La differenza, secondo B. ROSSI, è “l’inalienabile diritto di ogni persona ad attuarsi e ad esprimersi in tutta la sua originaria pienezza, affermandosi come umanità differente non solo dagli altri, ma anche da se stessa, al fine di non deteriorarsi nel conformismo o nella ripetizione”. Il diritto alla differenza è dunque parte del diritto alla propria identità (vedi: identità psico-sociologica e identità culturale).
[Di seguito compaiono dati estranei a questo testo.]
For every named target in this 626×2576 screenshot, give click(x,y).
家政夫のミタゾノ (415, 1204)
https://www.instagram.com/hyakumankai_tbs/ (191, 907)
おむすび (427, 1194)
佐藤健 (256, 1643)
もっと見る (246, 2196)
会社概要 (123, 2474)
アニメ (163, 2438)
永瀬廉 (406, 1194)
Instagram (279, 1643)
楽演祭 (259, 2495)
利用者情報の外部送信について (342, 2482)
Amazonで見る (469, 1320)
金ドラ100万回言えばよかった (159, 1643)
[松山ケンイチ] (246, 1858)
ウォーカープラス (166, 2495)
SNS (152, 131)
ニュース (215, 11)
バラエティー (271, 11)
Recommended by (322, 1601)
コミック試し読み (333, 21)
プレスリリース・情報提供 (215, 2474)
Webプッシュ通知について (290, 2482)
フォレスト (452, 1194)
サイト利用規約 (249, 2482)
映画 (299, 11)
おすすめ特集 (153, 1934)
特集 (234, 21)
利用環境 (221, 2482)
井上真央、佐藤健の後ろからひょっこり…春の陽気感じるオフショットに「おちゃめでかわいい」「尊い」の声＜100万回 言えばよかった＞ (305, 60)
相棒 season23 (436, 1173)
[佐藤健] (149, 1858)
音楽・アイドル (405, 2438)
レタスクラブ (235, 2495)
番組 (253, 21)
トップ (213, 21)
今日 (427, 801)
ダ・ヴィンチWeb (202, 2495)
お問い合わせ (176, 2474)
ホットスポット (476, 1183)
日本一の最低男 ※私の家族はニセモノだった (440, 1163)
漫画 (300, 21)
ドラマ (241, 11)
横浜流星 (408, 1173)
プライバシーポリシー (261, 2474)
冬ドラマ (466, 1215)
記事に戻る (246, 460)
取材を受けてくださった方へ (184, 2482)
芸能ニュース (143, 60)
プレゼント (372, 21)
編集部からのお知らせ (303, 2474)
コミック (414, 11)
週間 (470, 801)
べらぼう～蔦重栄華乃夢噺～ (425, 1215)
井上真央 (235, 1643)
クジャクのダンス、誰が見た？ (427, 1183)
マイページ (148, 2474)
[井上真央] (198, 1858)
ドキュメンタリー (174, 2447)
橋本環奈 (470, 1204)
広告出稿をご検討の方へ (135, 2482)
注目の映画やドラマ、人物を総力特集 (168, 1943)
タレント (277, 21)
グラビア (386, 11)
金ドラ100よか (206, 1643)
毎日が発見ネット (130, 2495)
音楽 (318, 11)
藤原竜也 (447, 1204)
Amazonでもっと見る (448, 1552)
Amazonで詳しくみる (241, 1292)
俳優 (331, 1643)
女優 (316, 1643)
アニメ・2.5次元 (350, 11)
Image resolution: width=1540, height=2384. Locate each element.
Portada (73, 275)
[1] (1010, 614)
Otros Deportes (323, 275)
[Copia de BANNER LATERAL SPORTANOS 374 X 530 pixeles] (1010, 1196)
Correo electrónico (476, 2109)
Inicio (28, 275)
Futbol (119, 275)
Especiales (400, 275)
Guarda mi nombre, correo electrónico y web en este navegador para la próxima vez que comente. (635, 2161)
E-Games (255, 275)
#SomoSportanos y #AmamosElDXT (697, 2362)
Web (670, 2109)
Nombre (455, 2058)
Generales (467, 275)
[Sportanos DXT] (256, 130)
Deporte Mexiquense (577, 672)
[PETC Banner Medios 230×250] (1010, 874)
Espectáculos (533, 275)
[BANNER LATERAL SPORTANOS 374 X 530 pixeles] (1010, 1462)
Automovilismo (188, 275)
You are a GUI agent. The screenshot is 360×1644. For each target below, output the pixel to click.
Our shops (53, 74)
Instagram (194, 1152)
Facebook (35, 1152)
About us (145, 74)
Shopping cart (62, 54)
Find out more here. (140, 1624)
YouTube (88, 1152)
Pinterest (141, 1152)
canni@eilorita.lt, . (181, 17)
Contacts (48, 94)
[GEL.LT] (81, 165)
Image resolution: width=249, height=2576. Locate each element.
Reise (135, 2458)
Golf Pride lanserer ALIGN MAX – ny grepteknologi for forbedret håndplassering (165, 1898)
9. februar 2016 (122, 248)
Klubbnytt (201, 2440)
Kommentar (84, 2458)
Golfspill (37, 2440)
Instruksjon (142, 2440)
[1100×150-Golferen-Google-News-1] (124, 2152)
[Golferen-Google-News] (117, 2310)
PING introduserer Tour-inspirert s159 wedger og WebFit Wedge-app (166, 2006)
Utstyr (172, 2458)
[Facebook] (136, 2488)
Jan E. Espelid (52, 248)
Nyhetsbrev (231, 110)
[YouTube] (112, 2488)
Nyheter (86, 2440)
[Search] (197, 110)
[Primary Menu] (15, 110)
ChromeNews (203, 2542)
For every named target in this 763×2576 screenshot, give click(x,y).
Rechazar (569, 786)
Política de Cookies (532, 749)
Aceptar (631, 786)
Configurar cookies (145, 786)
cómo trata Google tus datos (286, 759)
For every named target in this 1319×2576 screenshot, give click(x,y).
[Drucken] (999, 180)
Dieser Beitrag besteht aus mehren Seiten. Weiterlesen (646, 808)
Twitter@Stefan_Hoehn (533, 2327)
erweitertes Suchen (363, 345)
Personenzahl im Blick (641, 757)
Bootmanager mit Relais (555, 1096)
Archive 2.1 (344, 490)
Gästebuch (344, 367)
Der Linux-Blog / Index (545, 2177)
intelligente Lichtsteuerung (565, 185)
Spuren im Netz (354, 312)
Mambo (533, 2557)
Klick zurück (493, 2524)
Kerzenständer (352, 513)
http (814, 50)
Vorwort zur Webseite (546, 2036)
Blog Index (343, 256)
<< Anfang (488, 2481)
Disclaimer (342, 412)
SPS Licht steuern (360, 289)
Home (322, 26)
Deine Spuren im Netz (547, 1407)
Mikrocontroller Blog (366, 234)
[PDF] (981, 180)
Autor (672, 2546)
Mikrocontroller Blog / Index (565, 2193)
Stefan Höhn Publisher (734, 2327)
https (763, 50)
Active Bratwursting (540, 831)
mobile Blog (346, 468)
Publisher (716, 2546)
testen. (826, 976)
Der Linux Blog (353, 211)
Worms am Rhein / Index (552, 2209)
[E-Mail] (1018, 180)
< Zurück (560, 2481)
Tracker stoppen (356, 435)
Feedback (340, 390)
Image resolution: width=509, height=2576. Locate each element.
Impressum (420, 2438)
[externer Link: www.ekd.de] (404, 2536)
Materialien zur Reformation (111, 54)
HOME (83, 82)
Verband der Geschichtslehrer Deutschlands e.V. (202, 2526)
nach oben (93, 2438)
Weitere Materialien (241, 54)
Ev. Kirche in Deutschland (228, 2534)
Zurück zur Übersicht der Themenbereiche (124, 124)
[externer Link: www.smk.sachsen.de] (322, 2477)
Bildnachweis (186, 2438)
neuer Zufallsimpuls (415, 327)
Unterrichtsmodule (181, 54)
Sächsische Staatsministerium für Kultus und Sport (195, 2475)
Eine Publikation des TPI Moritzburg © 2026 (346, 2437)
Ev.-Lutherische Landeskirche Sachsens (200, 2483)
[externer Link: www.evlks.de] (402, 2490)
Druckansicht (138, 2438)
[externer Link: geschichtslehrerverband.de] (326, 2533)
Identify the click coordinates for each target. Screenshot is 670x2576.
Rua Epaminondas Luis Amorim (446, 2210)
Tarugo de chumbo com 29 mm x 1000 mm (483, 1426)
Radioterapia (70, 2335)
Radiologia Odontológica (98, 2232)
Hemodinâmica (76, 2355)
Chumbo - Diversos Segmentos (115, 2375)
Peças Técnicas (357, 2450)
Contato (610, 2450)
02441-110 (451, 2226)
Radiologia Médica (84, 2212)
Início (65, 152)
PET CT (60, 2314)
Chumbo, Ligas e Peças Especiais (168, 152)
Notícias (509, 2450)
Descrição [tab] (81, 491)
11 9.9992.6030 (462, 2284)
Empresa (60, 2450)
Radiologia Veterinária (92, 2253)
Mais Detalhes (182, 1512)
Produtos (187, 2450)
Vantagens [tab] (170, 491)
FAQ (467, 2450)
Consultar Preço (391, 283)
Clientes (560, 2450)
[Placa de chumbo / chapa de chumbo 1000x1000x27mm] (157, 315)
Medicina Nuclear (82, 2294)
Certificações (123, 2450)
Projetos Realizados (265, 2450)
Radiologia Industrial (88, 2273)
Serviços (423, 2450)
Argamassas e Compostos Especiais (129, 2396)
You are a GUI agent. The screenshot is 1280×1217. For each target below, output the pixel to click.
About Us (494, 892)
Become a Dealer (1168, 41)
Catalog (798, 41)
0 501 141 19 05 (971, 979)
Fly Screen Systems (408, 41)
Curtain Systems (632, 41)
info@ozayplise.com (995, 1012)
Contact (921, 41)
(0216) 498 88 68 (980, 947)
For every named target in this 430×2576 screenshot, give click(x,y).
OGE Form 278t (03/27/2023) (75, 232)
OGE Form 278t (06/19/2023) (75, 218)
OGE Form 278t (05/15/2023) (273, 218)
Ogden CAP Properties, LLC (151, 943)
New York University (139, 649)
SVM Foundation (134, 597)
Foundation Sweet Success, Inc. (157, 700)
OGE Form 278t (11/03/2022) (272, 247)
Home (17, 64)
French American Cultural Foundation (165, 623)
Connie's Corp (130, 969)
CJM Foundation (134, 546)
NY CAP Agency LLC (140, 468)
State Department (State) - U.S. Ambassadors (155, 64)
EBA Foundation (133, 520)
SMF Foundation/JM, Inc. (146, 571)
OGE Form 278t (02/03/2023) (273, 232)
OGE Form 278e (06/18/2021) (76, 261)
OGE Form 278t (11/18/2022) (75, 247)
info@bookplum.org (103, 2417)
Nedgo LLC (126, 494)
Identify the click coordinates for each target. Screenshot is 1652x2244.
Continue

In riferimento al riconoscimento politico della diversità, F. VIOLA distingue tre categorie della diversità:
- quelle che corrispondono alle dimensioni involontarie e particolari dell’identità personale dei cittadini: la diversità per nascita, quelle, cioè, che noi riceviamo per la nascita [le identità legate ai fattori biologici, storici, culturali (identità etnica, fenotipia, lingua…);
- quelle che comportano dimensioni involontarie e comuni (comuni almeno in potenza) rappresentate dalle identità fenomenologiche legate ai cicli vitali della vita e ai contenuti sociali (età, statuto sociale, malattia, handicap…). Se da una parte queste identità ci sfuggono (sono quindi involontarie) sono però comuni a categorie di persone e ciascuno sa che un giorno vi potrebbe appartenere (identità del giovane e dell’anziano, dell’ammalato, dell’handicappato, del lavoratore o del pensionato…). È interessante notare, come sottolinea il filosofo N. Bobbio, che sono proprio queste identità fenomenologiche che sono state oggetto della progressiva estensione storica dei diritti dell’uomo (diritto dei fanciulli, degli anziani, degli handicappati, dei lavoratori, dei migranti, dei rifugiati politici). È l’estensione storica di questi diritti che mostra il graduale passaggio sul piano dei diritti fondamentali: dalla considerazione dell’uomo astratto a
- quella dell’uomo contestualizzato nelle sue diverse forme di vita (cicli vitali) e nei suoi diversi stati sociali;
- vi è infine la categoria delle diversità volontarie, quelle che F. Viola chiama le diversità etiche, legate alle scelte volontarie, da cui risulta una grande diversità di concepire il bene umano.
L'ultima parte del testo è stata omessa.